3) Markets can ignore negative fundamentals for significantly extended periods of time--giving the astute trader ample time to sell at a profit, or even turn and sell short. Positive fundamentals are more rapidly incorporated into stock prices, but significant inefficiencies still exist on both sides of the market--long and short.
The author uses case histories of significant corporate failures from the 80's and early 90's in light of the publicly available info at that time, which clearly demonstrated the inivetable fall of Wall Street's institutional favorites.
Numerous fundamental techniques are discussed, such as tracking changes in inventory and receivables, as well as tricks companies play to make revenues and earnings appear better than they are.
Also interesting--a high short interest ratio in a stock is often a significant sign of potential trouble in a company. Do not let those analysts lead you to believe a high short interest ratio is always bullish. Check the fundamentals and make your own call.
Qualitative factors are also discussed, with specific examples on how a close reading of public financial data on one company would have lead you to a profitable short sale of another.

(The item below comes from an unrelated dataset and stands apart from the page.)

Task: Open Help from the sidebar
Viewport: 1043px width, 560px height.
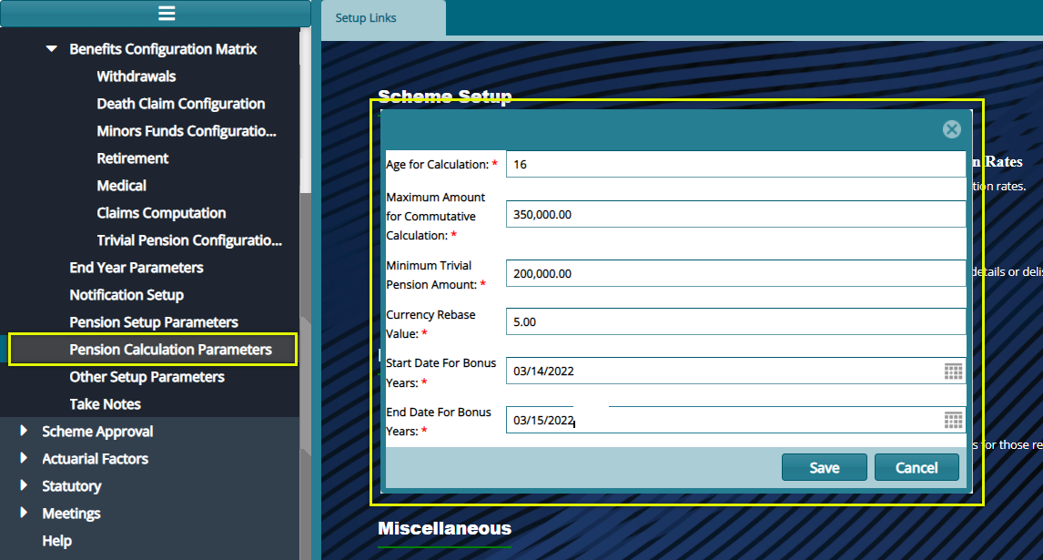Action: click(56, 540)
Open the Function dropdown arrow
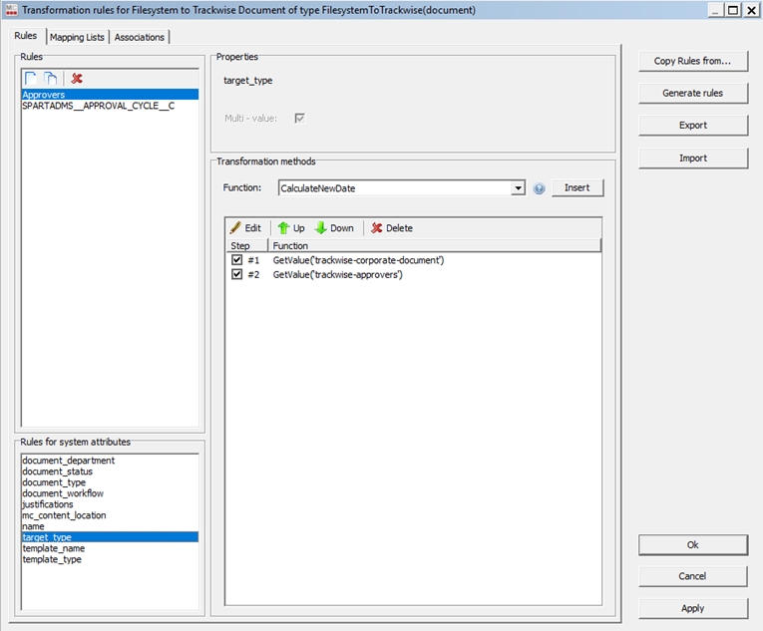The image size is (763, 631). [518, 188]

This occurs frequently in the finance and insurance industries.
This book is especially important, because every book I've seen teaches which stocks to BUY on a fundamental basis. No book ever mentions what fundamental factors suggest you SELL. Even if you never sell short, this is profitable info.

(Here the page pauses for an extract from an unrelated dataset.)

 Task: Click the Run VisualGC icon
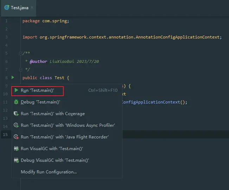[16, 149]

Being a student of technical analysis, what struck me is the insight those skeptical shorts had about the companies mentioned. Clearly, they knew the eventual outcome in each specific instance.
Yet, despite being right, most of these guys lost millions by going strictly by fundamentals. Those who survived incorporated additional (ie. technical) factors, such as relative strength or momentum. As Keynes stated, "The market can remain irrational much longer than you can remain solvent."
It is clear to me that using both fundamental and technical analysis is the most efficient path to market profits.
Concerning the valuation insights, Staley is a bit assuming for the newcomer to basic financial analysis, but not so much so that newcomers can't benefit at all. As an aside, the book contains numerous typographical and grammatical errors which make one wonder if the book was rushed to publication.